Zadie Smith on libraries and the state of the state

By remarkable coincidence, I saw Zadie Smith on the Bowery this evening and then came home to the most recent New York Review of Books in my mailbox with an eloquent lament by her called “North West London Blues” about the future of public libraries and the state of the state.  It is not online yet — once it is, I imagine it can be found here — but it will be no small irony if the NYRB puts it behind their paywall because her most compelling argument on behalf of public libraries is that “they are the only thing left on the high street that doesn’t want either your soul or your wallet.”

Her point, more or less, is that she recognizes a “large, in fact, almost incalculable” debt to Britain for her education, health, etc. when all those things were free but recognizes, too, that:

[T]he state is not what it once was.  It is complicit in this new, shared global reality in which states deregulate to privatize gain and reregulate to nationalize loss…The charming tale of benign state intervention described above is now relegated to the land of fairy tales: not just naive but actually fantastic.  Having one’s own history so suddenly and abruptly made unreal is an experience of a whole generation of British people, who must now wander around like so many ancient mariners boring foreigners about how they went to university for free and could once find a National Health dentist on their high street.
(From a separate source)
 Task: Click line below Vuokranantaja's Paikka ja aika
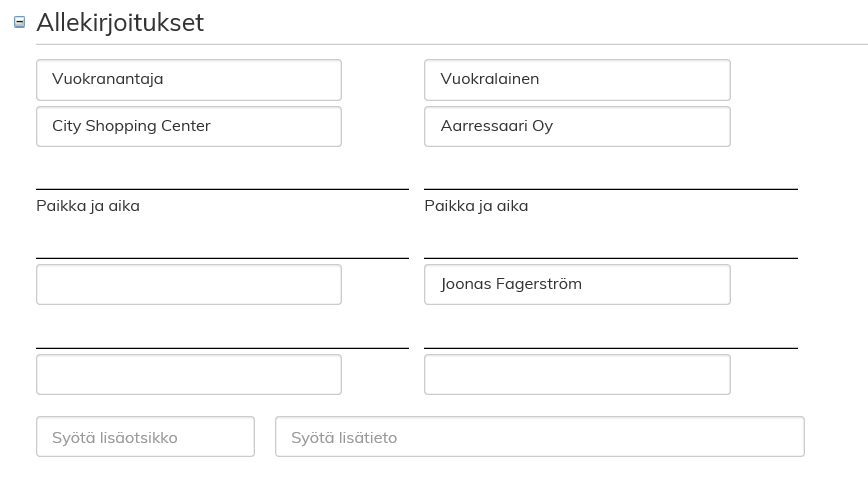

But what of public libraries?  Looking on the slated closure of her neighborhood library in Willesden Green in order to make way for a luxury housing/retail space development, she continues:

And the thing that is most boring about defending libraries is the imputation that an argument in defense of libraries is necessarily a social-liberal argument.  It’s only recently that I had any idea that how a person felt about libraries — not schools or hospitals, libraries — could even represent an ideological split.  I thought a library was one of the few sites where the urge to conserve and the desire to improve — twin poles of our political mind — were easily and naturally united…[But] if the losses of private companies are to be socialized within already struggling communities, the very least we can do is listen to people when they try to tell us where in the hierarchy of their needs things like public space, access to culture, and preservation of the environment lie.  “But I never use the damn things!” says Mr. Notmytaxes in the letters page.  Sir, I believe you.  However.  British libraries received over 300 million visits last year, and this despite the common neglect of the various councils that oversee them.  In North West London people are even willing to form human chains in front of them.  People have taken to writing long pieces in newspapers to ‘defend’ them.  Just saying the same thing over and over again.  Defend our libraries.  We like libraries.  Can we keep our libraries?  Pleading, like children.  Is that really where we are?

Read the whole thing, either here or maybe here or perhaps just here and then navigate from the home page to find it yourself.  Then consider Smith’s quote from Tony Judt, who said, “We need to learn to think the state again.”